Then you simply add 1 for the quotient and 1 for the remainder and 1 for for every complete 4 year cycle of the remainder. Or:

q = yy/12, r = yy % 12

x = q + r + (r / 4);

r is a number in the range 0-11 so r/4 is 0 for r in 0-3, 1 for r in 4-7 and 2 for r in 8-11.

Since we only care about weekdays we can also remove any multiples of 7 in that calcualtion:

x = x % 7

what we end up with is a number 0 indicating that april 4 of that year is the same as april 4 of the year cc00 a value of 1 means it is the day following the weekday of april 4 cc00 etc.

Example: April 4 1952

52 = 4 * 12 + 4
April 4 1900 was wednesday so is a value of 3.

we can then add:

1900   52/12   52%12     ((52%12)/4)
3    + 4     + 4      +   (4/4) = 3 + 4 + 4 + 1 = 12
since we remove 7s we get 12 - 7 = 5.

April 4 1952 was a friday.

Now, what is this about april 4? I want to find some other day, like june 8th or something?

Well, for any year april 4 or 4/4 is the same weekday as 6/6 8/8 10/10 and 12/12. Just check your calendar!

So june 6th has the same weekday as april 4th so june 6 1952 is therefore a friday and so june 8th must be a sunday.

What about other months?

Well, remember this: "I work from 9 to 5 on 7-11"

And then recognize that 9/5 5/9 7/11 and 11/7 also fall on the same day as 4/4 6/6 8/8 10/10 and 12/12.

This covers april, may, june, july, august, september, october, november and december.

What about march? Well, the fictuous date of march 0th also fall on the same day. This means that march 7 does as well etc. But remembering march 0th also gives you a link to february, because march 0th is none other than february 28th on regular years and february 29th on leap years.

So for regular years it is also the same weekday as february 0th or january 31st or january 3rd.

For leap years it is the same weekday as february 1st and january 4th.

There you have the full calendar.

A final example: September 11th 2001 (that infamous day).

2000 april 4th is the same as 1600 - tuesday.
2001 april 4th is therefore a wednesday.
Thus 9/5 is also a wednesday and so 9/11 being 6 days later is a tusday.
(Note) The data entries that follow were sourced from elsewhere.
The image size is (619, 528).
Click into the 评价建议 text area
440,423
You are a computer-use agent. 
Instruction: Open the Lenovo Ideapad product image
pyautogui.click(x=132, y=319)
Good luck with your calendar fun!


Author Comment

ID: 7989006
thanks for alot of help Alf.
Blown away :)
Just a few more questions.
how do i get the output to look like this:
Please input the month: 3
Please input the day: 1
Please input the Year: 2000

That is day number 61 of the year.
It is a Wednesday.

How would i rig the program like that.
Appreciate your help Alf :)

Author Comment

ID: 7989020
thanks for alot of help Alf.
Blown away :)
Just a few more questions.
how do i get the output to look like this:
Please input the month: 3
Please input the day: 1
Please input the Year: 2000

That is day number 61 of the year.
It is a Wednesday.

How would i rig the program like that.
Appreciate your help Alf :)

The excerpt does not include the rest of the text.